Shakila had a third child, this time a healthy baby. She said, “God answered my prayers.” Shakila’s husband worked as a police officer in the provincial capital. Their life had improved a little. He even took the children to doctors, and they received hearing aids.

But before the fall of the republic, as war raged between police and the Taliban, the provincial capital fell. Young policemen were executed brutally. The village was left with terrible memories; the only image left of the police checkpoint was severed heads and broken bodies.

Widowhood had settled in Afghani’s house like a deep-rooted disease, and now it had reached Shakila’s life too. Her one-and-a-half-year-old son became an orphan. Her disabled children never heard their father’s voice. After forty days of mourning, Shakila’s husband’s family threw her out, telling her to leave her orphans and remarry.

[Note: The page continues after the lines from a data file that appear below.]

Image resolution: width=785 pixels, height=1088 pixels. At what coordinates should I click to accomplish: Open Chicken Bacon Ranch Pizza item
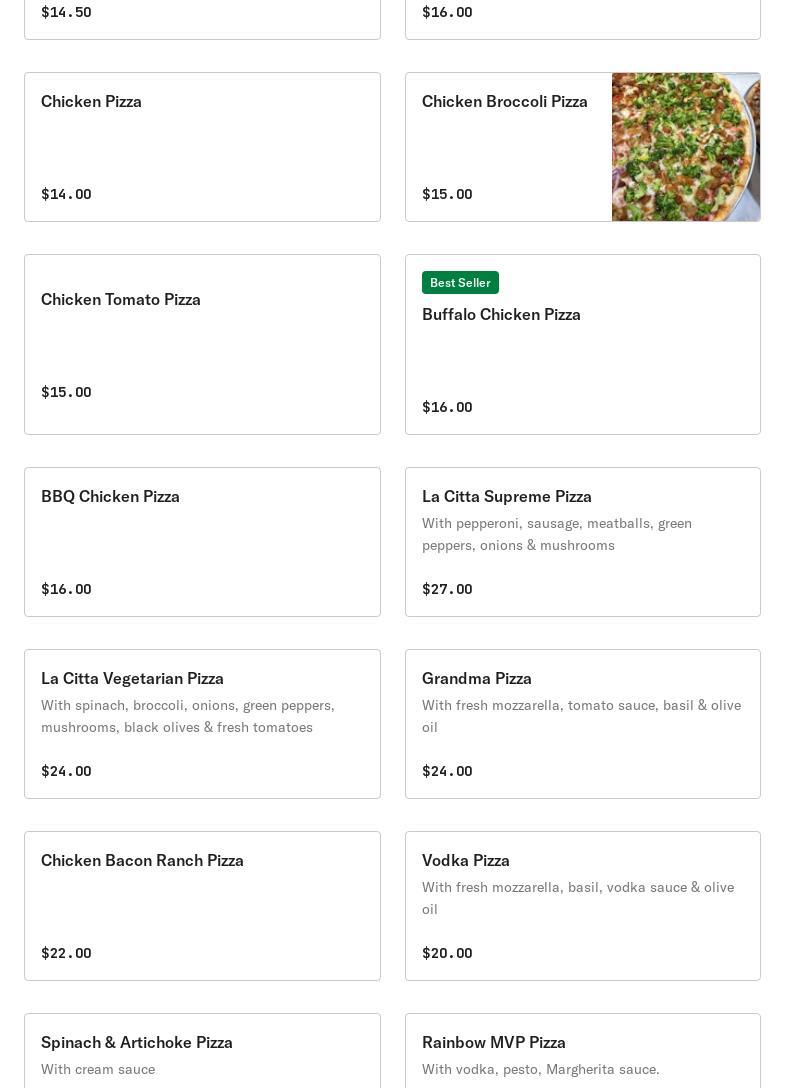pyautogui.click(x=202, y=906)
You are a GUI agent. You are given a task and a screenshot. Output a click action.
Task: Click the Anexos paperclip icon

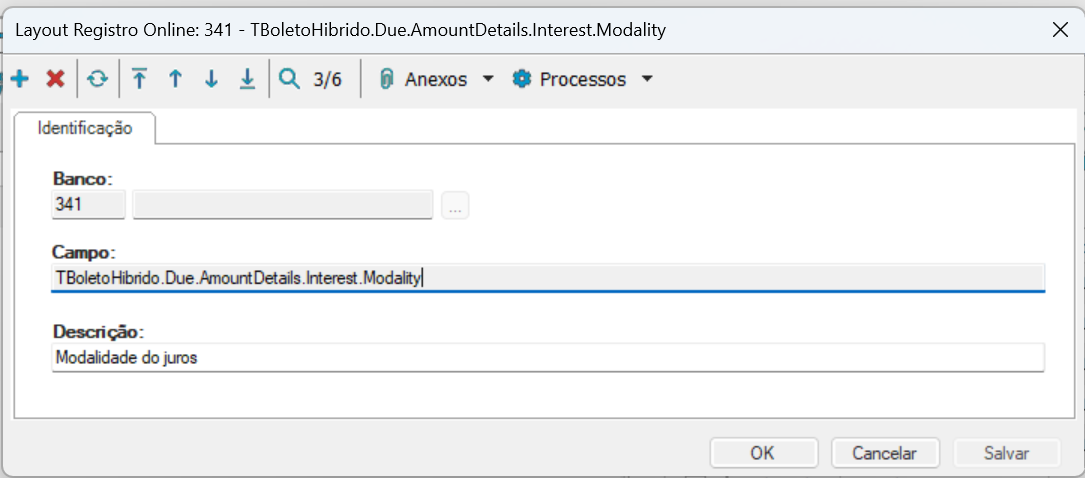387,79
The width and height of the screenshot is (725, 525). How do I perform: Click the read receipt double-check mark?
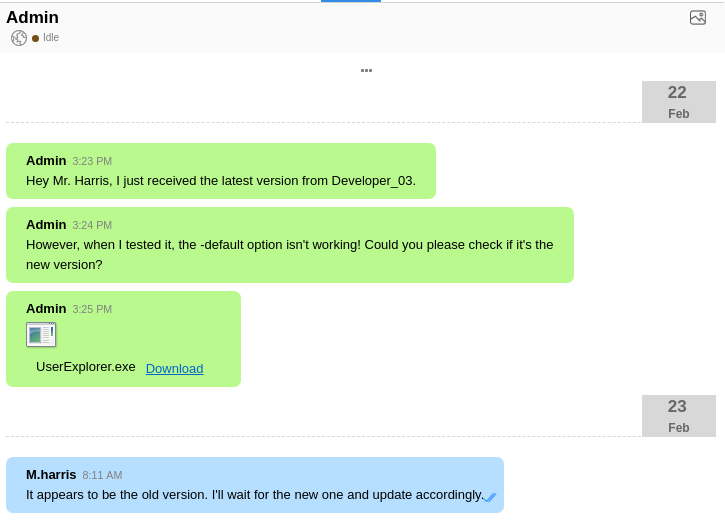490,497
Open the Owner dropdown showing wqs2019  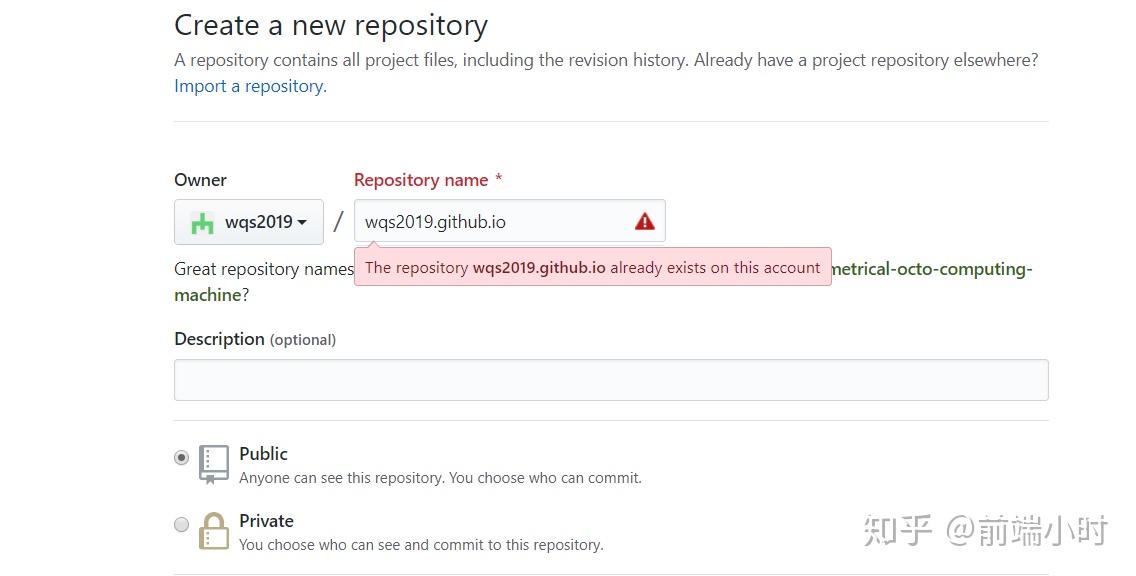(x=249, y=222)
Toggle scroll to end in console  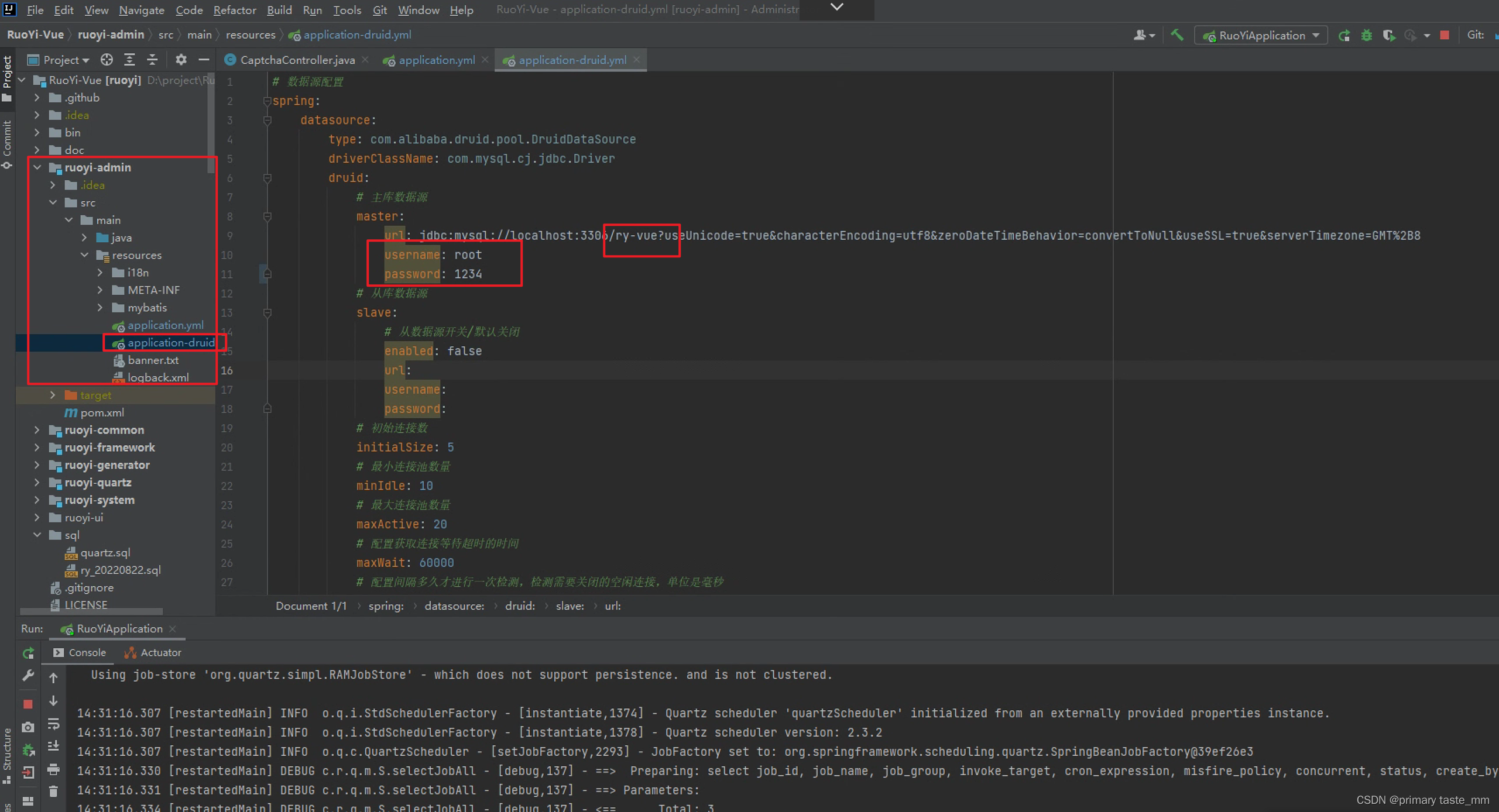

But Shakila, who remembered only beatings and insults from marriage, gathered her children and sought refuge with Afghani.

Afghani stayed with her widowed daughter, her disabled grandchildren, and her unemployed children. Grief and hardship had turned her hair whiter than before. Now, whenever Afghani hears of aid being distributed, she takes her daughter’s hand and pushes through the crowd to get their share. Despite her leg pain and weakness that keep her at the end of the line, she fights for her children’s survival.

But life offers only crumbs. It slips through Afghani’s fingers.

And I think this is the story of millions of Afghanis.